In this scenario we will use the SimpleHttpOperator operator which provides an API capable of executing requests to external APIs.
from airflow import DAG
from datetime import datetime
from airflow.providers.http.operators.http import SimpleHttpOperator
from airflow.operators.python import PythonOperator
import json
def _write_response(task_instance):
response = task_instance.xcom_pull(task_ids="extract_data")
data_file = open("extract_data.json","a")
data_file.write(response)
data_file.close()
with DAG(dag_id="api_external",
start_date=datetime(2023,1,1),
schedule_interval="0 * * * *",
catchup=False) as dag:
extract_data = SimpleHttpOperator(
task_id="extract_data",
http_conn_id='api_product',
endpoint='products',
method='GET',
response_filter=lambda response: json.dumps(response.text)
)
write_response = PythonOperator(
task_id="write_response",
python_callable=_write_response
)
extract_data >> write_response
Note that we use two operators within the same DAG. The SimpleHttpOperator operator that provides ways of accessing external APIs that through the method field we define HTTPs methods (GET, POST, PUT, DELETE). The endpoint field allows specifying the endpoint of the API, which in this case is products and finally, the http_conn_id parameter, where it’s necessary to pass the identifier of the connection that will be defined next through the Airflow UI.
As shown below, access the menu Admin > Connections
Fill in the data as shown in the image below and then save.
About the PythonOperator operator, we are only using it to execute a Python function called _write_response using XComs where through the task_id of the write_response task, it is possible to retrieve the result of the response and use it in any part of the code. In this scenario we are using the result retrieved from the API to write to the file.
XCom is a communication mechanism between different tasks that makes Airflow very flexible. Tasks can often be executed on different machines and with the use of XComs, communication and information exchange between Tasks is possible.
Finally, we define the execution of the tasks and their dependencies, see that we use the >> operator, which is basically to define the order of execution between the tasks. In our case, API access and extraction must be performed before writing to the file extract_data >> write_response.
After executing the DAG, it is possible to access the file that was generated with the result of the extraction, just access one of the workers via the terminal, which in this case will only have one. Run the following command below to list the containers:
docker ps
A listing similar to the one below will be displayed.

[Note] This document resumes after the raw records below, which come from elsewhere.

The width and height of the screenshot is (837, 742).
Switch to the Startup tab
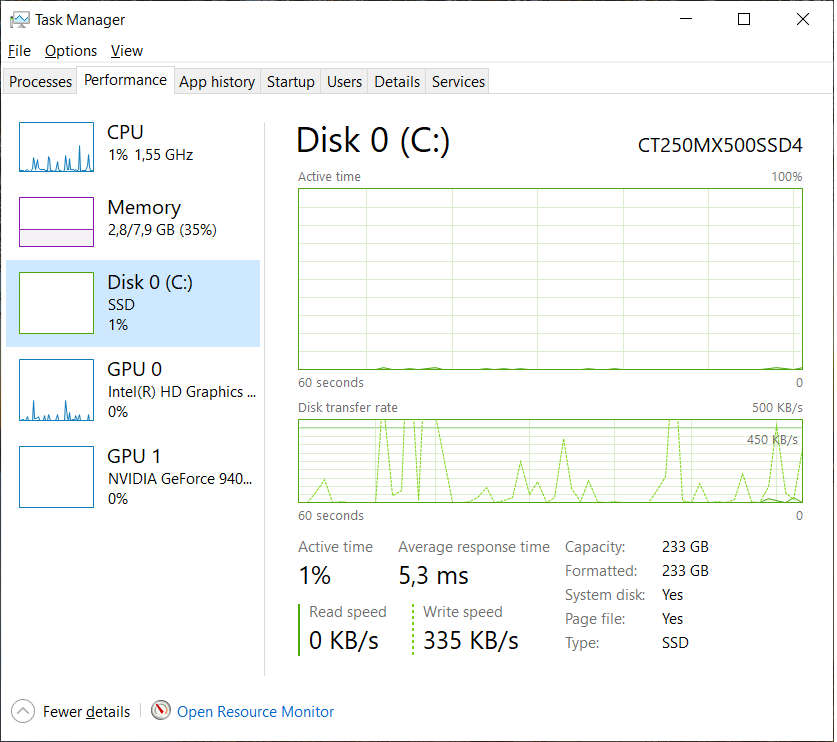(290, 81)
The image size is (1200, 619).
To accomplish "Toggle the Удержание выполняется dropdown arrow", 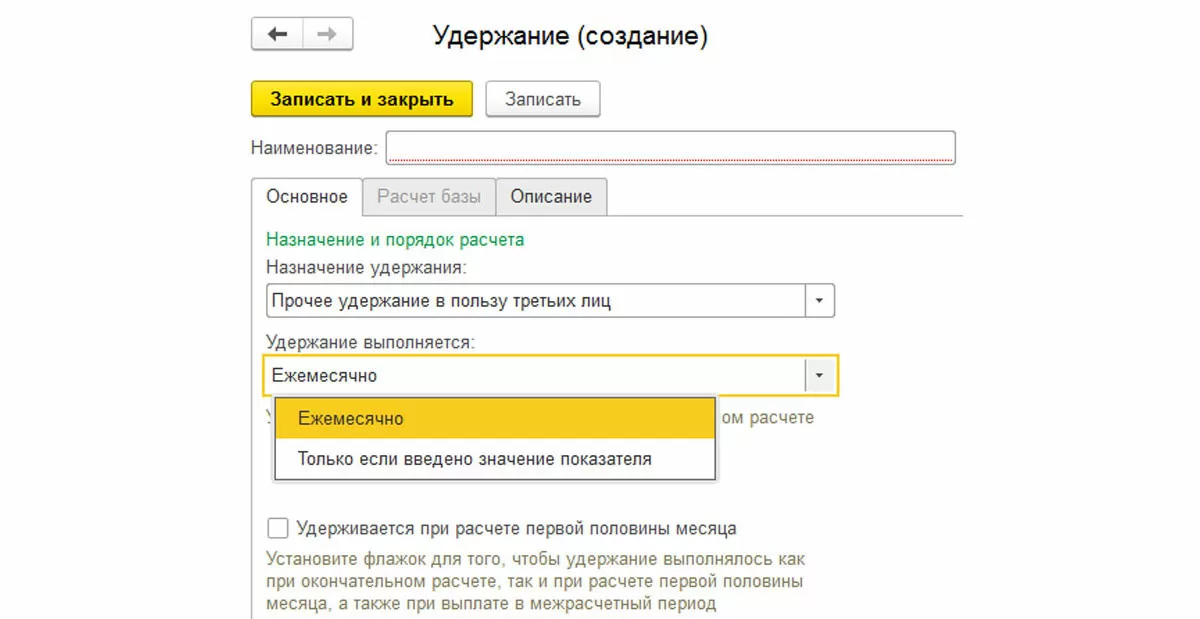I will pos(820,376).
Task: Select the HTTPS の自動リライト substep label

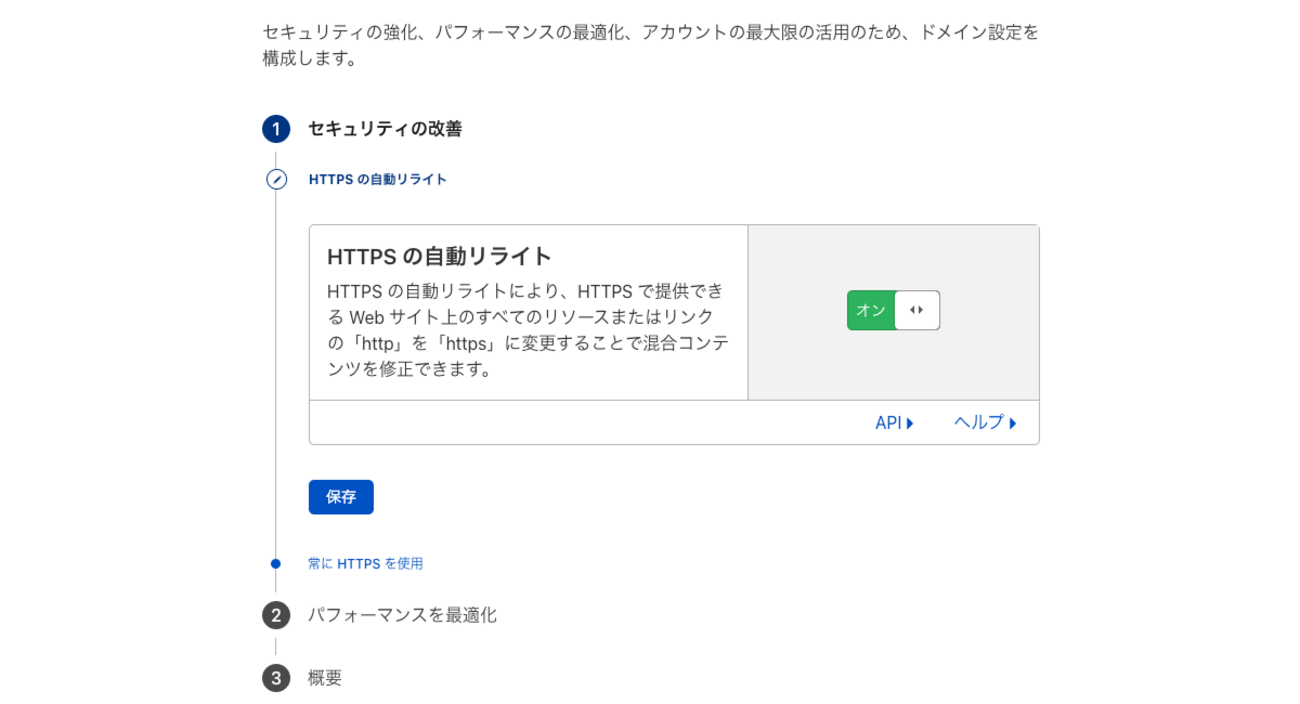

Notice that one of the lines in the NAMES column refers to the worker, in this case coffee_and_tips_airflow-worker_1.
Continuing in the terminal, type the following command to access the Airflow directory where the extract_data.json file is located.
docker exec -it coffee_and_tips_airflow-worker_1 /bin/bash
It’s done, now just open the file and check the content.
Conclusion
Once again we saw the power of Airflow for automated processes that require easy access and integration of external APIs with few lines of code. In this example, we explore the use of XComs, which aims to make the exchange of messages between tasks that can be executed on different machines in a distributed environment more flexible.
Hope you enjoyed!